China rallies support from small nations

It lists 60 as backing its South China Sea claims but some deny giving their support

A vendor in Beijing displays a map of China with an inset showing China's claims over territory in the South China Sea denoted by red dotted lines.
A vendor in Beijing displays a map of China with an inset showing China's claims over territory in the South China Sea denoted by red dotted lines.PHOTO: AGENCE FRANCE-PRESSE

BEIJING • The landlocked African kingdom of Lesotho doesn't have an obvious stake in the South China Sea issue that has had Beijing locking horns with its neighbours in South-east Asia.

Yet Lesotho is among some 60 countries that China is listing out as standing behind it as it faces potential censure by an international tribunal over its territorial claims, The Wall Street Journal (WSJ) newspaper reported last Friday.

China is rallying support from small nations far from Asia, as it awaits a countdown to a ruling in The Hague, which might come this month, on a case brought by the Philippines against China over claims in the South China Sea.

So far though, only eight countries have publicly stated their support for China's right to boycott the proceedings in The Hague, WSJ said, listing them as Afghanistan, Gambia, Kenya, Niger, Sudan, Togo, Vanuatu and Lesotho.

The list came from public statements reviewed separately by the business newspaper and the Centre for Strategic and International Studies (CSIS) in Washington.

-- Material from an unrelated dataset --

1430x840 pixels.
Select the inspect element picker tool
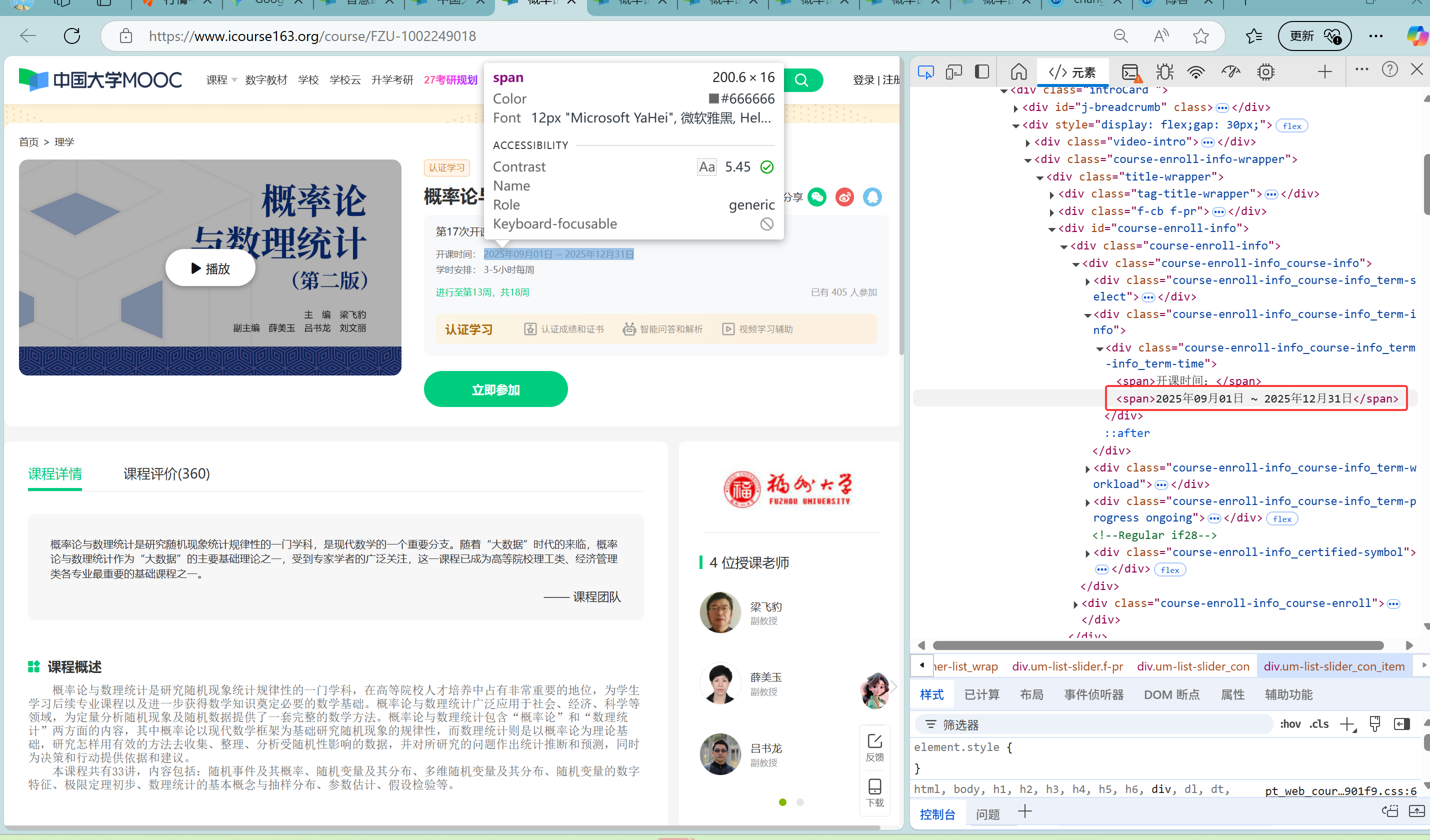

Five countries on the list of 60 have denied they were backing Beijing, including two members of the European Union.

Beijing claims almost the entire South China Sea, with the Permanent Court of Arbitration in The Hague preparing to deliver a ruling on a complex case brought by Manila that could dent Beijing's sweeping sovereignty claim.

China has said it does not recognise the jurisdiction of The Hague tribunal and will not abide by an unfavourable ruling.

In the list of the small nations supporting the Chinese, Beijing is seen as "internationalising" the dispute, suggesting that there is growing concern in Beijing that The Hague ruling, which can only be enforced through international pressure, could leave it isolated, WSJ said.

The mixed results also show the limits of China's clout, even among nations hungry for its money.

"This looks more like a coalition of the equivocal, or the simply unaware," Dr Euan Graham, an expert on the South China Sea at the Lowy Institute in Sydney, was quoted by WSJ as saying.

The United States and its allies - including the Group of Seven nations - have closed ranks recently to urge Beijing to respect The Hague verdict, with US Defence Secretary Ashton Carter warning that China risks erecting a "Great Wall of self-isolation".

China has responded angrily by accusing the US of "hegemony".

WSJ said that while China has not published an official list, its Foreign Ministry put the total number of countries supporting it at more than 40 nations last month. China state media put it at almost 60 last week.

Chinese Foreign Ministry spokesman Lu Kang on Tuesday blamed countries outside the region for broadening the dispute.

"That is why some countries that care about us and are friendly to us want to understand the real situation," said Mr Lu. "After understanding the merits of the issue, they decided to take a stand and uphold justice."